Sunday, January 28, 2007
Dad has arrived safely in the U.S. and is settling into his new place. It was a grueling flight, with a long stopover in Frankfurt, and he didn't get much sleep until the Frankfurt - Detroit leg. But he seems to like his new place, and he is surrounded by older people and activities, which was difficult here. When Marty left him after the assessment and check-in, he was already absorbed in a game of bingo. I have spoken to him only once, but once he gets a phone in his room, we will be able to talk every day. Marty says he is more animated and talkative than he has been in a while--probably due to being surrounded by people. Dad is definitely a people person.

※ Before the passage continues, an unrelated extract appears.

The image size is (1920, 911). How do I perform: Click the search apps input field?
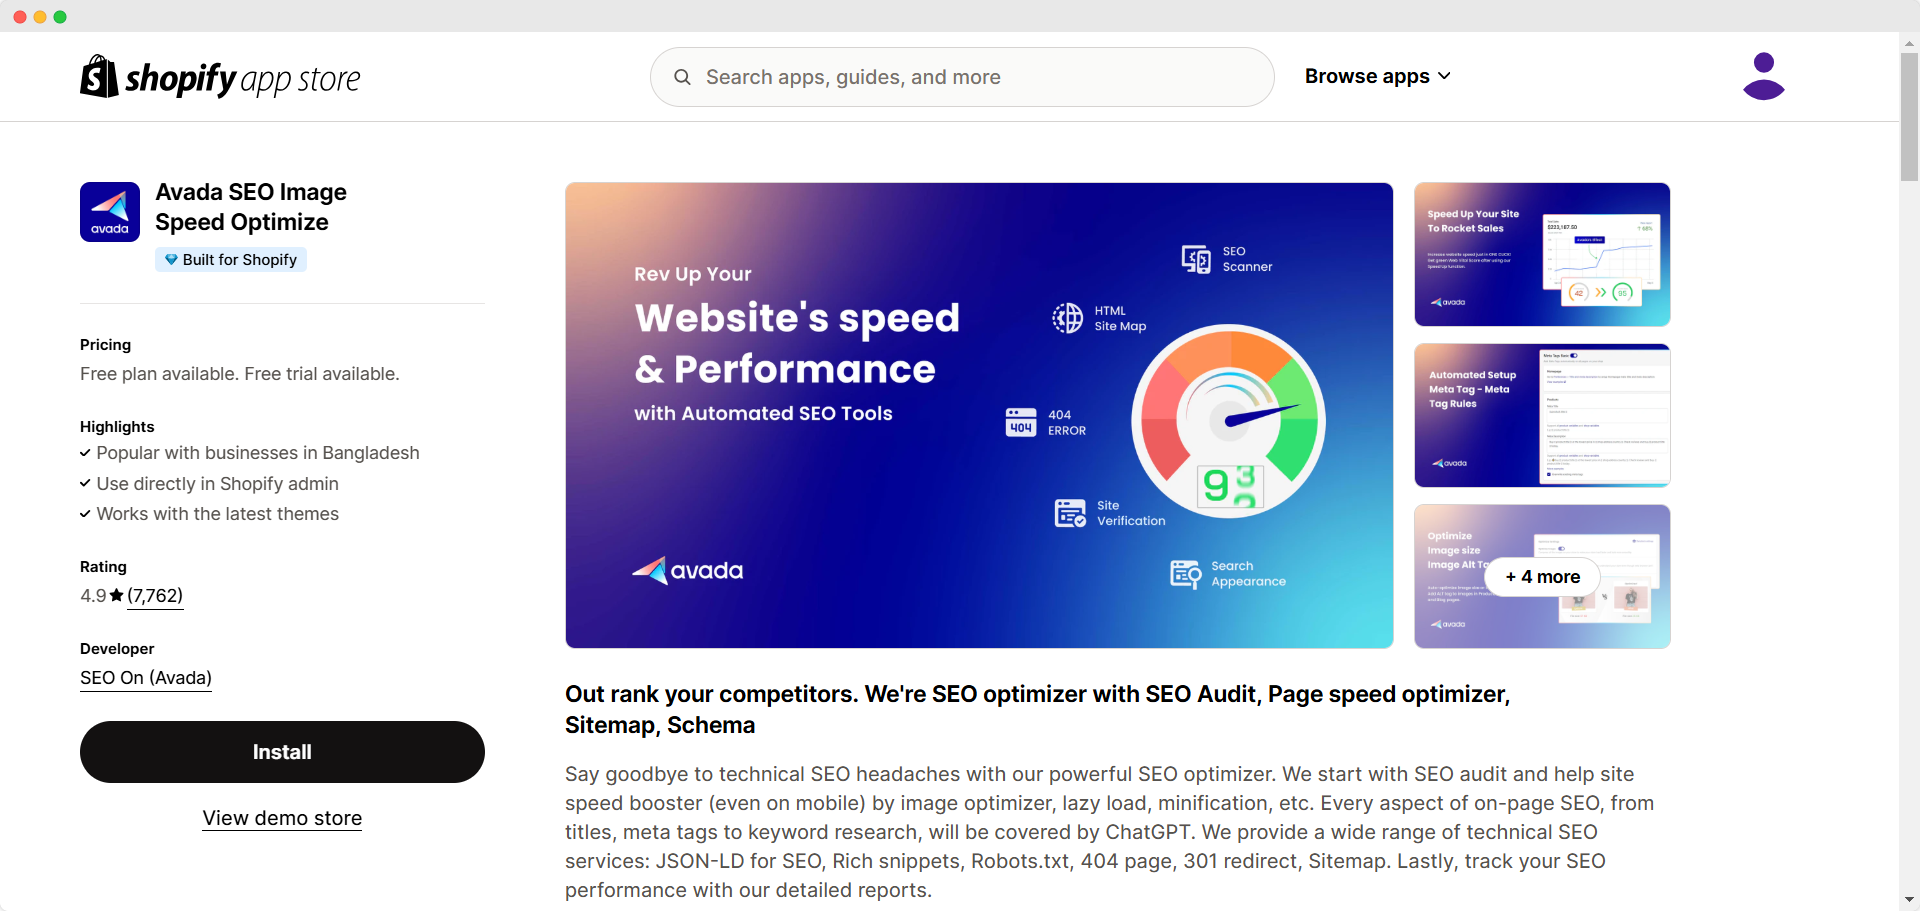(x=960, y=77)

It is harder on those he left behind. The house seems quiet without him and Ganesh, and his room sadly empty. Leela now goes to her own little room after dinner, no longer needing to stay up to watch TV with Dad and walk him to his room for bed. She has a small TV and cable, which she is enjoying, but the hole left by Dad is large. Ganesh has called a couple of times and he will also be able to speak to Dad when the phone is in. But we are not sure how long Dad will remember much about Ganesh or Leela, or how he knows them. (Without me there, he thinks Marty is a friend from high school.) He has never forgotten my name or that I am his daughter, but I fear that being away from him for a while might confuse him about me, too. Marty has taken over pictures similar to what we did when Marty left here.

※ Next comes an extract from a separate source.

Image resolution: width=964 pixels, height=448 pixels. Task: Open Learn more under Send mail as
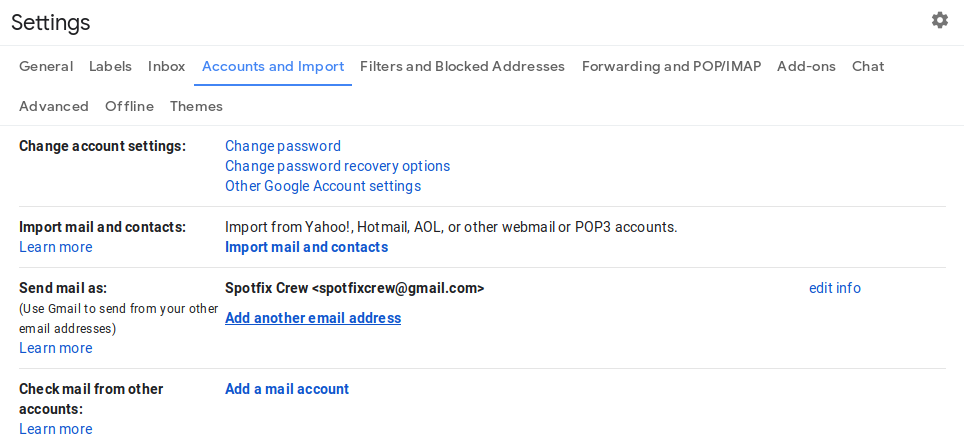[55, 348]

This was a long weekend -- January 26 is Republic Day-- so Roberta and I took a short trip to Madurai, a temple town located about an hour's flight south of Chennai. We really enjoyed the city. In addition to the fabulous Sri Meenakshi Temple, the city has a museum devoted to Mahatma Gandhi and a bustling tailoring industry. We toured the temple the day we arrived and again this morning. This morning it was jammed packed--today was an auspicious day for weddings and a number of happy couples and their guests thronged the temple. It costs 50 rupees to be married in the inner sanctum, where only Hindus are allowed.

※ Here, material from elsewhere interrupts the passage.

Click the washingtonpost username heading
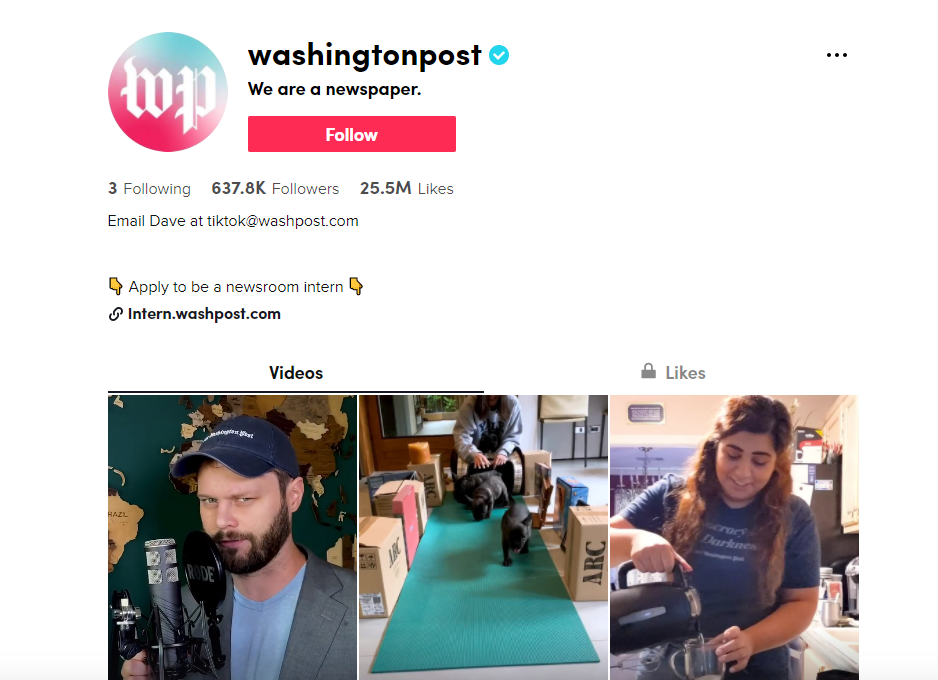Screen dimensions: 938x680 pyautogui.click(x=364, y=56)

The temple is dedicated to Meenakshi, a goddess consort of Lord Shiva, and the name according to our guide literally refers to the eye of the fish. The fish's eye never closes, and so the goddess never stops watching over her people. People from all over India come to pray at this temple. At one point, they may circle nine times around a shrine devoted to the planets--a thousand or more years before Galileo, Indian astrologers and astronomers knew that the sun and not the earth was the center of the solar system. There are many other points of devotion in the temple complex. It was fascinating to spend time there.
Near the north entrance of the temple are temple ruins that house a bustling market of vendors selling household items and textiles. A long row of tailors whips up whatever you like---a copy of your favorite shirt, Indian or western style clothing--in a matter of hours. Roberta and I both succumbed and for only about $100 between the two of us, got some new threads.
We also enjoyed the Gandhi museum. Depicting the life of Gandhi in words and pictures, the museum contains the original loincloth that Gandhi was wearing when he was assassinated, as well as other memorabilia. It was in Madurai that he first donned the loincloth, Indian homespun, and he was never seen in anything else after that. The museum is free and popular with school groups---the charming youngsters below were waiting with us for the museum to reopen after lunch.